• Effect of Acid Buffering Capacity and Soil Component Remediation of Soil Contaminated with Phenanthrene using Electrokinetic-Fenton Process
  • Kim, Jung Hwan;Na, So Jeong;Park, Joo Yang;Byun, Young Deog;
  • Department of Construction Environmental Engineering, Hanyang University;Department of Construction Environmental Engineering, Hanyang University;Department of Construction Environmental Engineering, Hanyang University;H-PLUS Eco;
  • 산 완충능력과 토양 성분이 동전기-펜톤 공정에 의한 phenanthrene 오염토양 정화에 미치는 영향
  • 김정환;나소정;박주양;변영덕;
  • 한양대학교 건설환경공학과;한양대학교 건설환경공학과;한양대학교 건설환경공학과;에이치플러스에코;
Abstract
This research was conducted to investigate effects of acid buffering capacity and soil component in treatment of phenanthrene using electrokinetic-Fenton process.

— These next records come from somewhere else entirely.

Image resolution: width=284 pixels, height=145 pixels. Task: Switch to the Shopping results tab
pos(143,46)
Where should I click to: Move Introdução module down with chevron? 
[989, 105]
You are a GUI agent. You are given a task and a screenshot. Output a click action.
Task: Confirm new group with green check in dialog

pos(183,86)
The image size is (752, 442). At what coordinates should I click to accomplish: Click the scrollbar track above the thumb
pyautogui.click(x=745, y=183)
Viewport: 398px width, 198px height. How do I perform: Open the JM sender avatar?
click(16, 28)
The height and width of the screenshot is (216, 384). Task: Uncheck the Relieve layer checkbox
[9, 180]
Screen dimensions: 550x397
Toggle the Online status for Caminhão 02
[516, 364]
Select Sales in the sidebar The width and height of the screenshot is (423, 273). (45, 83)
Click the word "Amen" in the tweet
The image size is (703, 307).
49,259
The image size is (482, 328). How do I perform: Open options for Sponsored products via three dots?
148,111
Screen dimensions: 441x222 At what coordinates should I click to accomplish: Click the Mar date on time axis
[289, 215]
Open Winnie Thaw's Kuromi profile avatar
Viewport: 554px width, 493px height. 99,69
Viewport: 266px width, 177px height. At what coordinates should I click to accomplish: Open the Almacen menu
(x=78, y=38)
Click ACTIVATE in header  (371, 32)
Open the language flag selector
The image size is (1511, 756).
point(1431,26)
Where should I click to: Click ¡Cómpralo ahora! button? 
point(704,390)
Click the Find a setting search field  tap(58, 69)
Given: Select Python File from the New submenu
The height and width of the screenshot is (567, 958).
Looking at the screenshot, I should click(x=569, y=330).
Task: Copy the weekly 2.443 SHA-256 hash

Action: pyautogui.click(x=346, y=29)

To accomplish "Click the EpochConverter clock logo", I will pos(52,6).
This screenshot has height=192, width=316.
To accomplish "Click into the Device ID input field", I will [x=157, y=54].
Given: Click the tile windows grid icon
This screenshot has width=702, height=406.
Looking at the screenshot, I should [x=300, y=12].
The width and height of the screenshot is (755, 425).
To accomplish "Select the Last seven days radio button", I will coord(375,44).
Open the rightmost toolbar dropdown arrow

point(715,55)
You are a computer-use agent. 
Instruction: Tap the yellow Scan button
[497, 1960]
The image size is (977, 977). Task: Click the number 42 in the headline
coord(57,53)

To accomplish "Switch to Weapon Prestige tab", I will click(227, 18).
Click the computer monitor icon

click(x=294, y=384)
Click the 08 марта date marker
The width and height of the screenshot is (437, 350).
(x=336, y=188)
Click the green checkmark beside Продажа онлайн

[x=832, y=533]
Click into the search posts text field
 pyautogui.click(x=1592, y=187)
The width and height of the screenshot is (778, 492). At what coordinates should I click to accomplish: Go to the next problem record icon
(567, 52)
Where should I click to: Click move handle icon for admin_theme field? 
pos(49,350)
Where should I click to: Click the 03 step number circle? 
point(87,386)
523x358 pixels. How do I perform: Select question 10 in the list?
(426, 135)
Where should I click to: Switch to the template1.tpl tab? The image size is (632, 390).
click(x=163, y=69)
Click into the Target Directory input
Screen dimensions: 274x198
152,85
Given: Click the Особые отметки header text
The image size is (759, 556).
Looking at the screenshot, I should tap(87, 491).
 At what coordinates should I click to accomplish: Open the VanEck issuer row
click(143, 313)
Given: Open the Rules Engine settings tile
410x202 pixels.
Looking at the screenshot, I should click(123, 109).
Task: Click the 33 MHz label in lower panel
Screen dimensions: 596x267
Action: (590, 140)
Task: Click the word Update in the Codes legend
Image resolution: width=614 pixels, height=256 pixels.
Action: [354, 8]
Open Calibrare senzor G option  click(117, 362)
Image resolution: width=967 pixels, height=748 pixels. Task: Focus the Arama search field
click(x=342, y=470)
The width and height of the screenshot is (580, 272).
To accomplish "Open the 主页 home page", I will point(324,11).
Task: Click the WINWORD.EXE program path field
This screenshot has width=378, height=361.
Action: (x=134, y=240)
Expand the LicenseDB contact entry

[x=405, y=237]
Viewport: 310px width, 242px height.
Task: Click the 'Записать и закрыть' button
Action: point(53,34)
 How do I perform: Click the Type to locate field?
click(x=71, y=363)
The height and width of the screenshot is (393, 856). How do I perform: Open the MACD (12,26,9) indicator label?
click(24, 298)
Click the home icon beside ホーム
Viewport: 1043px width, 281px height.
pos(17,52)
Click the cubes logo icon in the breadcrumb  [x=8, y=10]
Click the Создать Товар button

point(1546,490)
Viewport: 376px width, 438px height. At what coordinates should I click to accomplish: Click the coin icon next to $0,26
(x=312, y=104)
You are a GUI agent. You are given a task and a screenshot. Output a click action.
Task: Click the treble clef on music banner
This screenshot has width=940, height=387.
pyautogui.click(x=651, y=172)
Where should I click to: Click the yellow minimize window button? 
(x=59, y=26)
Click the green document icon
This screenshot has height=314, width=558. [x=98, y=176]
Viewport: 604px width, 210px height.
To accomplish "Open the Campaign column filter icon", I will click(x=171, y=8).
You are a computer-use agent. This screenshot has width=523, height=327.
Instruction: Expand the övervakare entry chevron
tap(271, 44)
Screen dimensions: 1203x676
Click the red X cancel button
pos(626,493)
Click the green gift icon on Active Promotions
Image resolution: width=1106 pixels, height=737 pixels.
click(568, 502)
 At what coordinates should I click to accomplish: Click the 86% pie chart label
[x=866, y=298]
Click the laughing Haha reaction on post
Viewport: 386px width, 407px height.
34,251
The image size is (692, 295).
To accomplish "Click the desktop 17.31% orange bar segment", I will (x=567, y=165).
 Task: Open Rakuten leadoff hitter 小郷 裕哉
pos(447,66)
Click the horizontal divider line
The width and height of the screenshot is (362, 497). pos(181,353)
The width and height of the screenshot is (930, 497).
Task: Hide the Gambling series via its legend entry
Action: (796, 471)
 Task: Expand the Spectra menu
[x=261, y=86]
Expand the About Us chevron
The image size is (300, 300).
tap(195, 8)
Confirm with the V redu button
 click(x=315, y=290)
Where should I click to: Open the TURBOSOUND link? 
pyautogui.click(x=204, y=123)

In Hadong clay of high acid buffering and low iron oxide content, it was difficult to oxidize phenanthrene due to shortage of iron catalyst and scavenger effect of carbonate minerals. The desorbed phenanthrene conductive to Fenton oxidation was transported toward cathode by electroosmotic flow. However, in Youngdong illitic clay, oxidation of phenanthrene near anode readily occurred compared to Hadong clay due to high iron content and low acid buffering capacity.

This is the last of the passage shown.